> [INSTRUCTIONS FOR THE TASK] Restate exactly the lines that run from the start of the records below to the line containing "The height and width of the screenshot is (658, 1241).", counting both ends, and nothing else; pictures stay out.

> [DATA SECTION]

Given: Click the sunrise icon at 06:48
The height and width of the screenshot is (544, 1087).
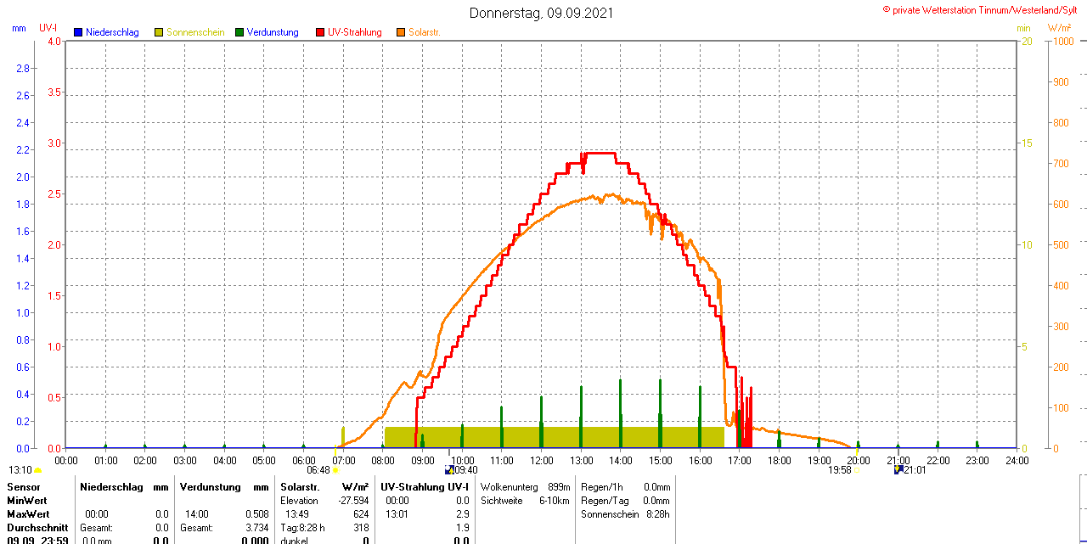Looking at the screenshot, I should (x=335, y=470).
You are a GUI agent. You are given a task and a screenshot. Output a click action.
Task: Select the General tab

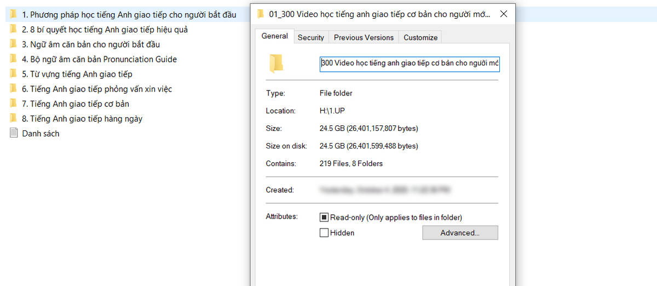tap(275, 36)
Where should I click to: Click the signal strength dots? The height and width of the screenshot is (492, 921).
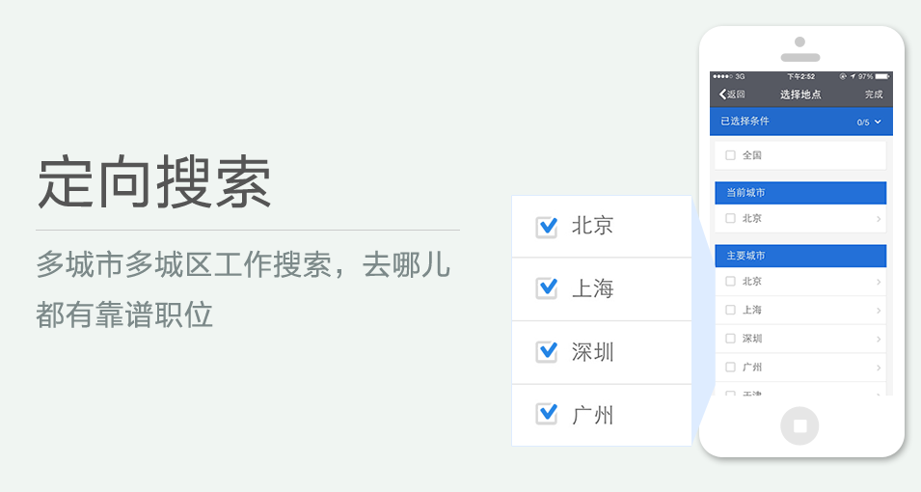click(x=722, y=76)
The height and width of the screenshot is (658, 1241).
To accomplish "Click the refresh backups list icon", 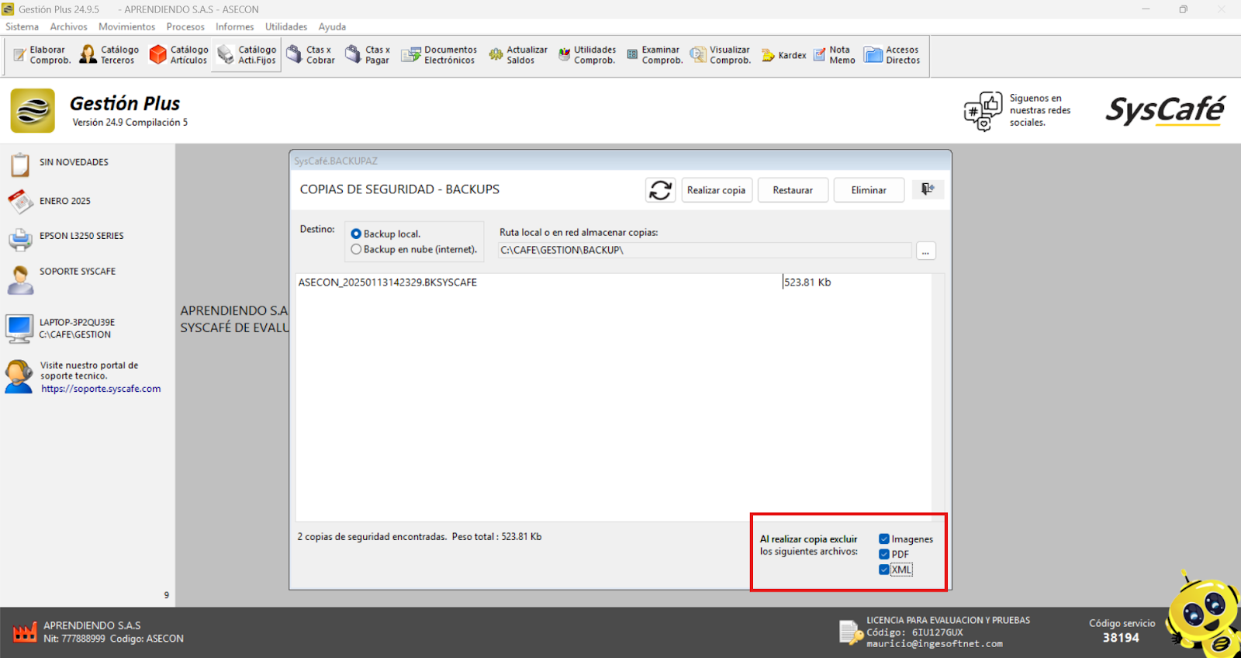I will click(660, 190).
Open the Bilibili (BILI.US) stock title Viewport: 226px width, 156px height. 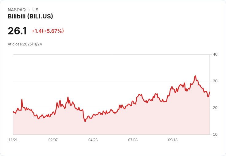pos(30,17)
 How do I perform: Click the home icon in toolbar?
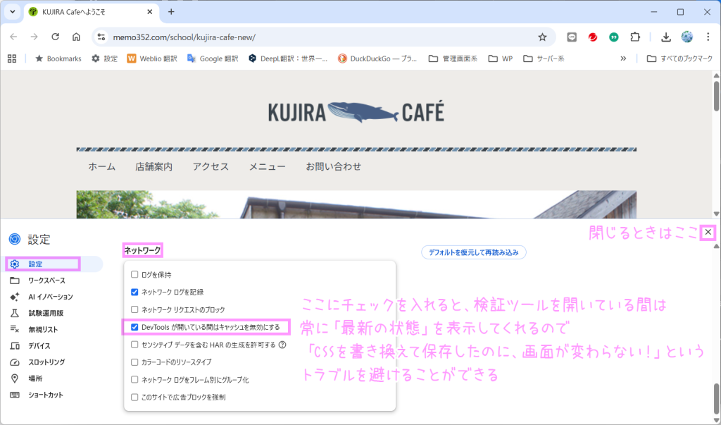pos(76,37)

> [EXPECTED ANSWER]
Given: Click the sunrise icon at 06:48
The height and width of the screenshot is (544, 1087).
Looking at the screenshot, I should (x=335, y=470).
You are a GUI agent. You are given a task and a screenshot. Output a click action.
Task: Select the General tab

tap(275, 36)
Where should I click to: Click the signal strength dots? The height and width of the screenshot is (492, 921).
click(x=722, y=76)
The height and width of the screenshot is (658, 1241).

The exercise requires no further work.